Abbey Road in 336 audio cassettes: How I created this Pop Art portrait of the Beatles

When the Medium Becomes Master

For Abbey Road, I chose nothing. The cassette spoke. Four panels of 160x160 cm. 336 cases aligned like an equation. In my work, the object is never mere decoration—it's the standard, the ruler, the skeleton of the piece.

Sunday Archaeology

These cassettes didn't come from an Amazon box. I hunted them down, Sunday after Sunday, in the dust of flea markets and the mothball scent of attics. Each time I pick one up, I read the handwritten inscriptions, the faded titles. And there it is, that little pang: do I have the right to erase this?

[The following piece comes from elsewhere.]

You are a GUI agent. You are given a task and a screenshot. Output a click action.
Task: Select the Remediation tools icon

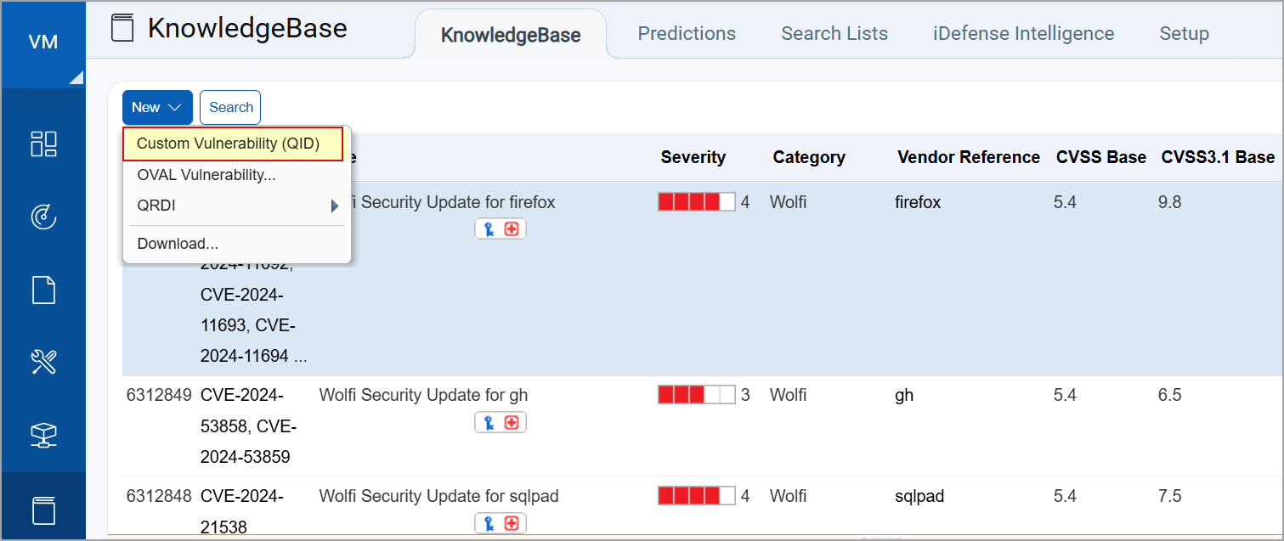pyautogui.click(x=43, y=363)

Sometimes I feel like I'm committing a gentle murder—silencing a voice recorded forty years ago. So I sort. The gems, I spare. The rest? I sacrifice them so they can be reborn as immortal icons. Forgotten variety becomes eternal Beatles.

Hell Hides in the Gears

Behind the Pop Art gleam, there are hours of meticulous surgery. Peeling off 336 labels that refuse to die, clinging as if defending their last trace of existence. Emptying each cassette of its magnetic entrails, by hand, reel after reel. A hypnotic ritual, almost monastic. Without it, the work would collapse under its own weight.

Zero Forgiveness

Working with cassettes is composing on a merciless checkerboard. One millimeter off and everything tips. A misplaced gear on a pupil, and the entire gaze goes dead. I've had to dismantle a complete panel for that kind of detail. On Abbey Road, each cassette is a note. If a single one rings false, the entire symphony derails.